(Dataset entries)
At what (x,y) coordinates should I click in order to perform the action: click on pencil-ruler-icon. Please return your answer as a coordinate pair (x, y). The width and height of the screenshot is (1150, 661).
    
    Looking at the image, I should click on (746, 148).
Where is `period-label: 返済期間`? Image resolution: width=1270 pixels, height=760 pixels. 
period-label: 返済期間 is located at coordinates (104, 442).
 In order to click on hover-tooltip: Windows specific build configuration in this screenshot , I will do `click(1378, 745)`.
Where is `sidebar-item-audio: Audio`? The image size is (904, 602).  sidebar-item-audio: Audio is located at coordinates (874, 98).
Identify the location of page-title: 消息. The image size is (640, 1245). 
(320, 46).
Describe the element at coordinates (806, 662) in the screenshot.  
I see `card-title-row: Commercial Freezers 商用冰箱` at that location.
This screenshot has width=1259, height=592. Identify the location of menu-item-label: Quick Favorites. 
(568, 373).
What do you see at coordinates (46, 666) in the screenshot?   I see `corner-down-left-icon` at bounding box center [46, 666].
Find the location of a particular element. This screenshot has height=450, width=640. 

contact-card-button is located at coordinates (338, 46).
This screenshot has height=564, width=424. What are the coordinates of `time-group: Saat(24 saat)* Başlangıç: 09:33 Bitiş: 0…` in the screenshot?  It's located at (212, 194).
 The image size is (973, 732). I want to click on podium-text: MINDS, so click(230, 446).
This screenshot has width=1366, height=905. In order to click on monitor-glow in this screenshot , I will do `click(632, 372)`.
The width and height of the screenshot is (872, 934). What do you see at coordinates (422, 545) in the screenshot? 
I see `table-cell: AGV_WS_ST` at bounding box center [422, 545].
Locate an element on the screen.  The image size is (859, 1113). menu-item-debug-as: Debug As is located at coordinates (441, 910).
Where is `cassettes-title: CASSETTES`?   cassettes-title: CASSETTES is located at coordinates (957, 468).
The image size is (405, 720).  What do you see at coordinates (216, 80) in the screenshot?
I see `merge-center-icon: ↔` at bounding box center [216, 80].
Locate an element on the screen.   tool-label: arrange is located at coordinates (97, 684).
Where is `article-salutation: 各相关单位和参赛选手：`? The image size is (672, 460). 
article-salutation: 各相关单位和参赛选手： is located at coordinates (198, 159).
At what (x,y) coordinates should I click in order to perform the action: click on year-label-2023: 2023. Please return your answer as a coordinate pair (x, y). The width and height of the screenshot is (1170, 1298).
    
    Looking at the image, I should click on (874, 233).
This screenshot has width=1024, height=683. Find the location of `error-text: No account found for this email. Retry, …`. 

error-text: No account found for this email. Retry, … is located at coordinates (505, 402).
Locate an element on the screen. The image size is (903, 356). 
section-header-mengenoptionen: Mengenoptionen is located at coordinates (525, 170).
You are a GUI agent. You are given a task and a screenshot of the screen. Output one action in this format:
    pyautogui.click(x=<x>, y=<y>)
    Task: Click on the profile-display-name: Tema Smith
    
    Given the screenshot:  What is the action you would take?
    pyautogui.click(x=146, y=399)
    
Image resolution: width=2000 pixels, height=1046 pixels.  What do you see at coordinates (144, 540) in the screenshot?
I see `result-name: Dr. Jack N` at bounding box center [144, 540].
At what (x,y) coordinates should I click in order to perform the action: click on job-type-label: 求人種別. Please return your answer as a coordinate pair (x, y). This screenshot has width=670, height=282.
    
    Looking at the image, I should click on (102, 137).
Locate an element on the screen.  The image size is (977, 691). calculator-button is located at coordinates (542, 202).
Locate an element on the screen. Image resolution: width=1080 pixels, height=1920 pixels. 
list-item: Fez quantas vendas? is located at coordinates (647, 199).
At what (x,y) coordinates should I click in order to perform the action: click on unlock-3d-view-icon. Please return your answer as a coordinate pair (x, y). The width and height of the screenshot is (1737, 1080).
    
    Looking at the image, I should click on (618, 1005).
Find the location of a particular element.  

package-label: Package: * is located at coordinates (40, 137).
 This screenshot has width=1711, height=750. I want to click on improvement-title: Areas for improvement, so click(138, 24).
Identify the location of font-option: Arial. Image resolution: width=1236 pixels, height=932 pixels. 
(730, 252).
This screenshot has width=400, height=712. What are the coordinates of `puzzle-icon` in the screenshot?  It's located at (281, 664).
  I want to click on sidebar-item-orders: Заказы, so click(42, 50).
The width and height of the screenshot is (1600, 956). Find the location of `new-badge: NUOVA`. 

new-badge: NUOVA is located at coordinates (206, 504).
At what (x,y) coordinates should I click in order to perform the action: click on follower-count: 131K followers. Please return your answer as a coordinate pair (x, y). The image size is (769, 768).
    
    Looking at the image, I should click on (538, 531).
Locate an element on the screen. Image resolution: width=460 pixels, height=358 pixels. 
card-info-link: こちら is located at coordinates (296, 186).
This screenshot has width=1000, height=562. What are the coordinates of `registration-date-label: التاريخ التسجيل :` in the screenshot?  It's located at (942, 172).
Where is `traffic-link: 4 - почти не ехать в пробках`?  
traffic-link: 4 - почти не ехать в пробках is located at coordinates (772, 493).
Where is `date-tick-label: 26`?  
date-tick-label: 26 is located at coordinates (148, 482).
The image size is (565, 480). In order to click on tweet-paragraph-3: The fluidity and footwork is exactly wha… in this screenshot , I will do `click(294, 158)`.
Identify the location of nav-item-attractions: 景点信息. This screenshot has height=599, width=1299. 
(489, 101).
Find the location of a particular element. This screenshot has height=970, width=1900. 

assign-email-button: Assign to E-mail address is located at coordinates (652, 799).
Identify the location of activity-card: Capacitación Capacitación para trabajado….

» YOUR ASSIGNMENT
Starting at the line that contains "has height=970, width=1900." and continuing through the end of the lines, rewrite those lines with "location" changed to "position" and everything else left as it is.

» RESULT
Find the position of a particular element. This screenshot has height=970, width=1900. 

assign-email-button: Assign to E-mail address is located at coordinates (652, 799).
Identify the position of activity-card: Capacitación Capacitación para trabajado….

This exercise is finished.